Soirée Roland Petit par le Ballet de l’Opéra de Paris, au Palais Garnier. Lundi 18 mars 2013.

Trois ballets : Le Rendez-vous, avec Jérémie Bélingard (je Jeune homme), Alice Renavand (La Plus belle fille du monde), Michaël Denard (le Destin) et Hugo Vigliotti (le Bossu) ; Le Loup,avec Émilie Cozette (la Jeune fille), Stéphane Bullion (le Loup), Sabrina Mallem (la Bohémienne) et Christophe Duquenne (le Jeune homme) ; Carmen, avec Nicolas Le Riche (Don José), Éléonora Abbagnato (Carmen), Audric Bezard (Escamillo), Valentine Colasante, François Alu et Mathieu Botto (les Chef-fe-s des brigands). 
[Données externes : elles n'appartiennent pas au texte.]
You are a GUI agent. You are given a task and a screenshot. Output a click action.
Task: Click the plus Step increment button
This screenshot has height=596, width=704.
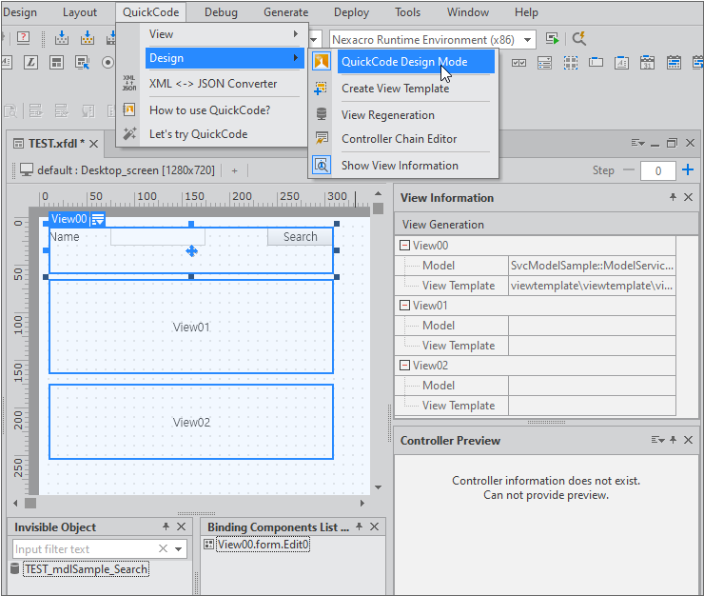[x=688, y=170]
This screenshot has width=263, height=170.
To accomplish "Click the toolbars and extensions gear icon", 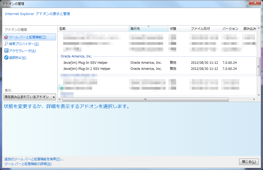I will tap(6, 37).
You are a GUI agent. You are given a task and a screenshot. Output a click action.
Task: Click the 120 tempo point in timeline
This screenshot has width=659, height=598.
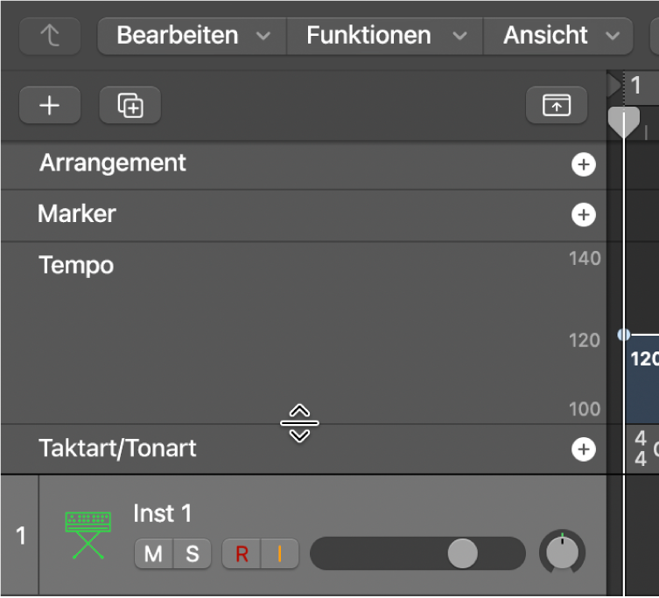pyautogui.click(x=623, y=334)
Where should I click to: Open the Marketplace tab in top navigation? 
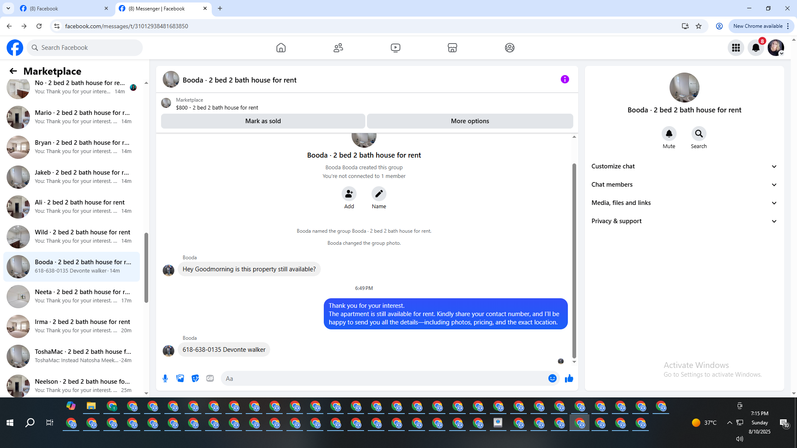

Toutes les photos de cette soirée sont à retrouver sur le site de Julien Benhamou

Carmen - Nicolas Le Riche et Éléonora Abbagnato

Carmen – Éléonora Abbagnato et Nicolas Le Riche

Une critique anglais racontait il y a quelques temps, à l’occasion de la reprise d’Onéguine par le Royal Ballet, combien elle aimait voir plusieurs distributions d’un même ballet. Je ne peux que la rejoindre, et cette soirée Roland Petit en est un excellent exemple. Les trois ballets ont pris pour ma deuxième soirée un tout autre sens. Ce ne fut pas, selon les ballets, forcément mieux, mais vraiment différent. Comment raconter une autre histoire avec exactement le même ballet, je trouve ça fantastique. C’est aussi avec différents interprètes que l’on peu se rendre compte de la force – ou non- d’une oeuvre, ou de la force des interprètes, capables de faire aimer n’importe quoi.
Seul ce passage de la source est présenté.